Europe’s capacity to invent “new New Worlds” (Georges Balandier) was discernible at the end of the Middle Ages, and especially during the modern era after the beginnings of the “Industrial Revolution.” Applied to material modernity, this capacity for engendering new products firmly established certain European characteristics, open to the influence of the wider world.
The qualitative and quantitative leap achieved by European societies, in the process of industrialization, testifies during the nineteenth century to the establishment of new ecosystems of convergent articulations, both complex and proliferating, for which capitalism was the driver. A subject of such scope would call for support at every stage of its analysis by monographs and case studies. To take just one example, greater support for reflections on the evolving worlds of work, social economy and production methods would make it possible to question and recontextualize, for the twentieth century, the supposed “Americanization” that is traditionally evoked in the process of mass production. The transatlantic imports of Taylorism and Fordism prospered in syncretic breeding grounds sometimes largely predisposed to the assimilation and improvement of these methods. However, the persistence of their use suggests a great stability of representations, to the detriment of more recent and nuanced historiographical contributions concerning innovative devices.
The same would apply to reflections on the infrastructure (railroads, canals, roads and motorways) or packaging (including, among a thousand other containers, wrapping, envelopes, bottles* or freight containers) that enabled the flow of material and immaterial goods, and that strongly suggest multiple and sustained hybridisation. Additionally, consideration of events (such as the birth of aviation during the interwar period), as well as the periodization and more accurate localisation of innovations, leads to a consideration of the diversity of analytical factors. The incessant back-and-forth and mutual influence of the circulations and flows linked to these material modernities are abundantly rich, and impossible to set out in the context of a synthetic text.

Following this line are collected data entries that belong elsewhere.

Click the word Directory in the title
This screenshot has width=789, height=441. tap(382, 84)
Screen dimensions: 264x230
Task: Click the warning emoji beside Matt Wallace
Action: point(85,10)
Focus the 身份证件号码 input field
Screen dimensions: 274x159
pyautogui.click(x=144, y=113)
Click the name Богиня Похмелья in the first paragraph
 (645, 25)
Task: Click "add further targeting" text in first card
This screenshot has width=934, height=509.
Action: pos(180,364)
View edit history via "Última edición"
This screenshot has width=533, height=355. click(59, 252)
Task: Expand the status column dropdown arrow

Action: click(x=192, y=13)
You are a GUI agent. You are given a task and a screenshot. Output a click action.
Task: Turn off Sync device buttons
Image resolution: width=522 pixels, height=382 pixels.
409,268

The very notion of “modernity” deserves preliminary discussion, for it is undeniably equivocal, so much so that prudence imposes use of its plural form from the outset. With regard to this topic, the contributions of Braudelian analysis also require a modesty in analysis and perspective that is familiar today in global studies. In his Civilization and Capitalism, Fernand Braudel on the one hand considered awareness of the plurality of “world-economies” as already being established. On the other hand, in using the term modernity, he took it to be relatively evident, to the point of seeing in it a meaning of history that emerged from the “successive experiences of Europe.” It is this very notion that today seems to be called into question by casting doubt on the soundness of technoscience. To “explain growth,” Braudel alluded to a “synchronized play of sectors,” entirely encompassed within society, in which technology was “a necessary but probably insufficient condition.”

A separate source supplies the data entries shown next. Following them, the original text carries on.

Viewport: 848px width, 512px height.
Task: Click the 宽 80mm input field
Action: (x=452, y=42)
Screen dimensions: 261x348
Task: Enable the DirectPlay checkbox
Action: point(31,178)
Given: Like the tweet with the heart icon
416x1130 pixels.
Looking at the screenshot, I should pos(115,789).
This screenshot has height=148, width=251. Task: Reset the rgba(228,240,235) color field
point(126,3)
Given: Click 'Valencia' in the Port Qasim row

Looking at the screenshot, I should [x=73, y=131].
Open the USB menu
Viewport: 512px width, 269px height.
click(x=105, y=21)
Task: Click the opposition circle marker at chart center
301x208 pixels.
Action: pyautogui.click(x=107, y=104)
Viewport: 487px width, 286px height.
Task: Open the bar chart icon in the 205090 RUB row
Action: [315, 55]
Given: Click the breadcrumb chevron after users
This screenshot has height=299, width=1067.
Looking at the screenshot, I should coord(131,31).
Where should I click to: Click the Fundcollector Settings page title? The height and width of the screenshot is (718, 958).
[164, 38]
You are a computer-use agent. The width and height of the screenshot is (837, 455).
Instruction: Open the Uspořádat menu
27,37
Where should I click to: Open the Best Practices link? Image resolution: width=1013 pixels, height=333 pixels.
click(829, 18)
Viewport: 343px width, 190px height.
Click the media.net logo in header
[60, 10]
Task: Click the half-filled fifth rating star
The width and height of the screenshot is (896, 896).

David Landes has shown in his work the extent to which control of time—whose mechanical and practical measurement was truly constructed by Europeans—structured this phase of modernization. What we could qualify as the technical time-setting of Europe, and beyond that of the entire planet, was discernible through the prescriptive and performative invention of the measurement of time. The American Lewis Mumford noted it in his Technics and Civilization (1934):
the clock is not merely a means of keeping track of the hours, but of synchronizing the actions of men....The clock, not the steam-engine, is the key-machine of the modern industrial age....In its relationship to determinable quantities of energy, to standardization, to automatic action, and finally to its own special product, accurate timing, the clock has been the foremost machine in modern technics: and at each period it has remained in the lead: it marks a perfection toward which other machines aspire.
New Mobilities and the Meaning of Material and Immaterial Flows
In his attempt at explaining the new modernity of global material civilization, Braudel also noted the decisive roles played by the “active circulation of goods within the economy" and the acceleration of communications, which were indispensable to Great Britain’s business world, the first to experience the revolution of transportation infrastructure. The revolution brought about by railroads was surely more spectacular than that of roads, which was nevertheless just as innovative, with the inventions of John Loudon Macadam in connection with haulage after 1815. The Scottish engineer, who lived from 1756 to 1836, can be associated with the “Scottish Enlightenment,” which with David Hume in philosophy, Adam Smith in political economy, and Thomas Telford (1757-1834)—another contemporary Scottish civil engineer who was a major builder of roads, bridges and canals—contributed to the industrial rise of the United Kingdom.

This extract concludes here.